[START Task input]
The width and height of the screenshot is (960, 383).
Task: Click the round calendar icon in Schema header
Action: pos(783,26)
[END Task input]
[START Task input]
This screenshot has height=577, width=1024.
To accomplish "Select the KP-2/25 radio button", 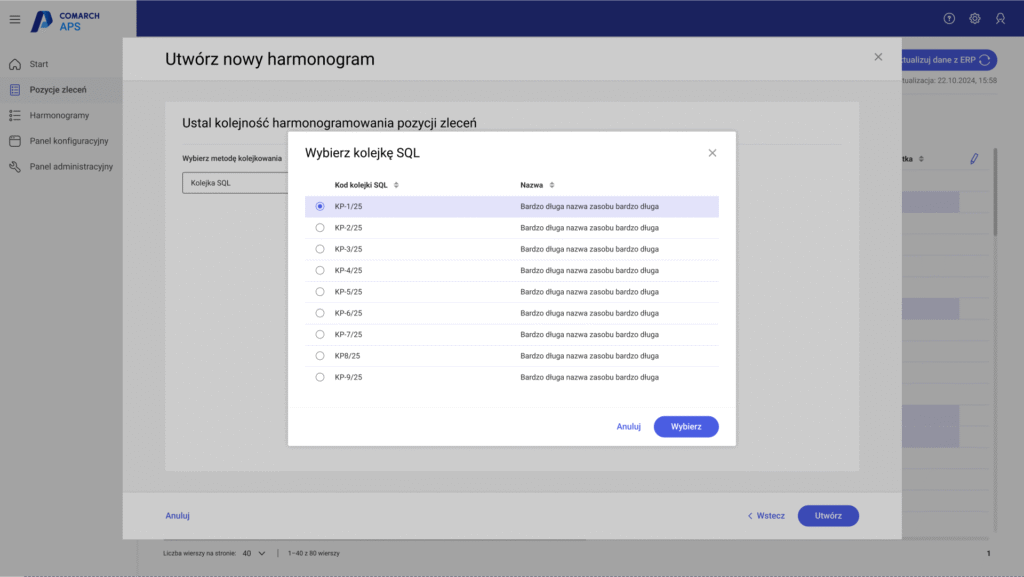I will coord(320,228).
[END Task input]
[START Task input]
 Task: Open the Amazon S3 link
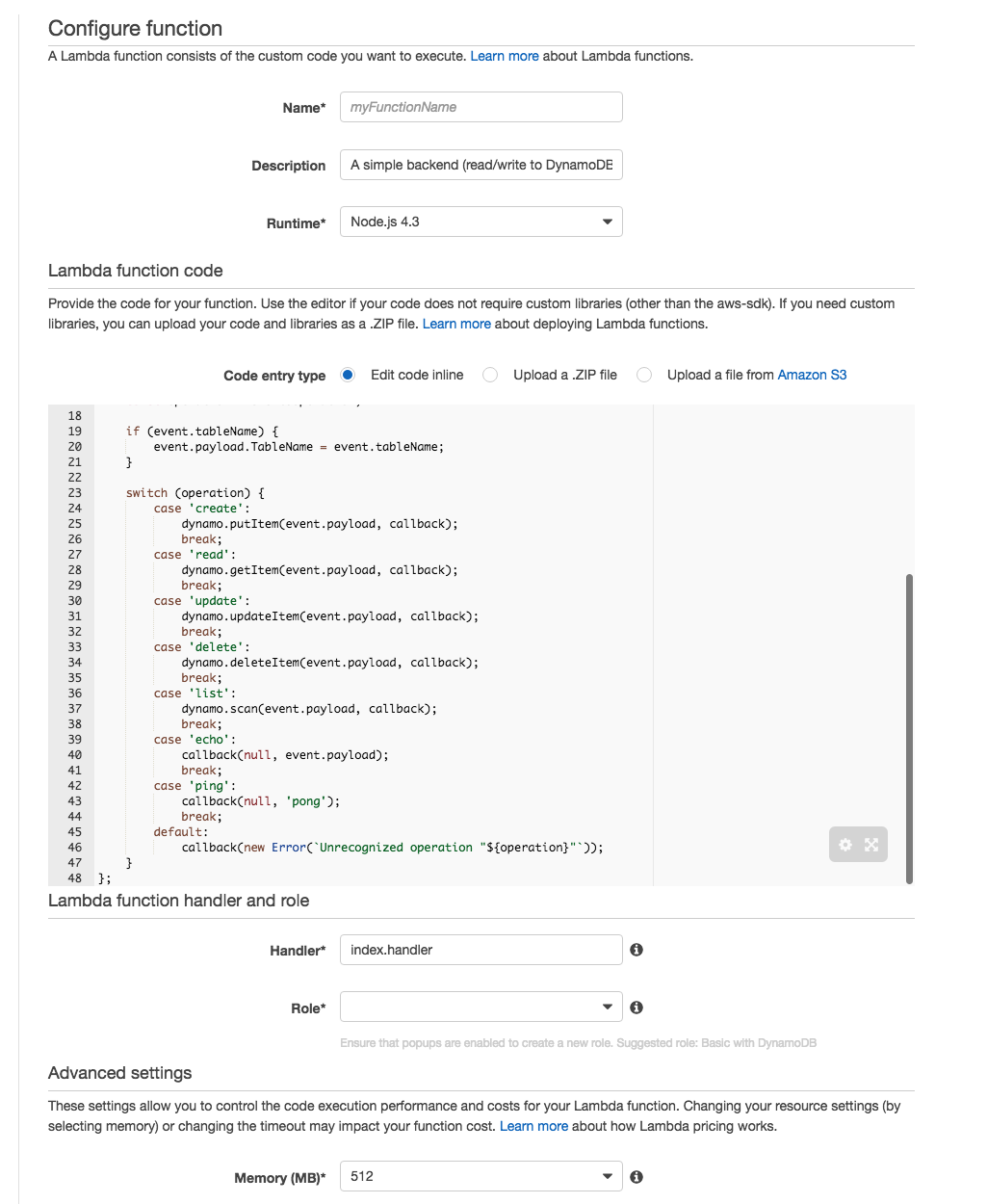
[END Task input]
Instruction:
Which of the lines above contain the string "width", matching case exactly? Copy each of those lines in full.

Finished answer:
The width and height of the screenshot is (960, 383).
This screenshot has height=577, width=1024.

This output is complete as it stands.